10:17:13 PM matt3467: != a single file

10:17:17 PM matt3467: it could be a dir too right?

10:17:28 PM matt3467: so we had a case on OCO where we used hierarchical directory products

10:17:33 PM matt3467: and all of our actions and met extractors

10:17:35 PM matt3467: were based on a directory

10:17:38 PM matt3467: all you do

10:17:40 PM matt3467: in that scenario

10:17:43 PM matt3467: is turn --noRecur

10:17:44 PM matt3467: on 

10:17:50 PM matt3467: from the crawler perspective

10:17:52 PM matt3467: and then you turn on 

10:17:58 PM matt3467: the flag that tells it to look for directories

10:18:00 PM matt3467: umm what's it called

10:18:27 PM matt3467: --crawlForDirs

10:18:28 PM matt3467: that's it

10:18:33 PM matt3467: so...

10:18:42 PM matt3467: a crawler with --noRecur and --crawlForDirs

10:18:43 PM matt3467: will require

10:18:51 PM matt3467: 1. met extractors that operate on an entire directory

10:18:59 PM matt3467: (works fine because java.io.File can represent a dir)

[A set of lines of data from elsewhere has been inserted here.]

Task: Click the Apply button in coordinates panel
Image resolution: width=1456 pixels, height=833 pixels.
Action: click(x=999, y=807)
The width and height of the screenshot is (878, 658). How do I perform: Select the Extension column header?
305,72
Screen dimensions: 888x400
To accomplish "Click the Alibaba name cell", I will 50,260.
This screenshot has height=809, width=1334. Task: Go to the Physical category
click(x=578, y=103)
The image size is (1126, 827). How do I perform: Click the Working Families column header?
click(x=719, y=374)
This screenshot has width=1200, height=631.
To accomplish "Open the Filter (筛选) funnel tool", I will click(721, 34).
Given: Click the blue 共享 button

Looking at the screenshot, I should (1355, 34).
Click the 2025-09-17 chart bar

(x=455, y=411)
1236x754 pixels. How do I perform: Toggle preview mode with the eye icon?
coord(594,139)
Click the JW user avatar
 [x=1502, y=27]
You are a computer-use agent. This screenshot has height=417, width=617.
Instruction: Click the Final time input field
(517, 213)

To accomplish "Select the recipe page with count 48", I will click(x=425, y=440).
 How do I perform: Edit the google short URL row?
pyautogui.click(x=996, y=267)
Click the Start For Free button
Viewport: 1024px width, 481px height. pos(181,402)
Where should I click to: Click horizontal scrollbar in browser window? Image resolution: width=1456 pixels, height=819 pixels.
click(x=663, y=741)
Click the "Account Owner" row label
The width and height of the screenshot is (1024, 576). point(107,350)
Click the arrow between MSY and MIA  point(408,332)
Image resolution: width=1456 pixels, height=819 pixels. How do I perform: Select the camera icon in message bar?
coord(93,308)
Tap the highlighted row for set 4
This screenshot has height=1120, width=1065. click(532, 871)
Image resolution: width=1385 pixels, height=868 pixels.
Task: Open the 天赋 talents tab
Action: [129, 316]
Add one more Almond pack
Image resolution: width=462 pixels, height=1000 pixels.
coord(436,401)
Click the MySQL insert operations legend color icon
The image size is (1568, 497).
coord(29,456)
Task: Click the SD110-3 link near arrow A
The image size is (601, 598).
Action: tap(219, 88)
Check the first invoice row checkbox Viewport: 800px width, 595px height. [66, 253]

10:19:03 PM matt3467: 2. precondition comprators

10:19:04 PM matt3467: that do the same

10:19:06 PM matt3467: and 3.

10:19:07 PM matt3467: actions that do the same

10:19:09 PM matt3467: does that make sense?

10:19:43 PM rverma: hmmm… yeah File could be a directory… see your point there. 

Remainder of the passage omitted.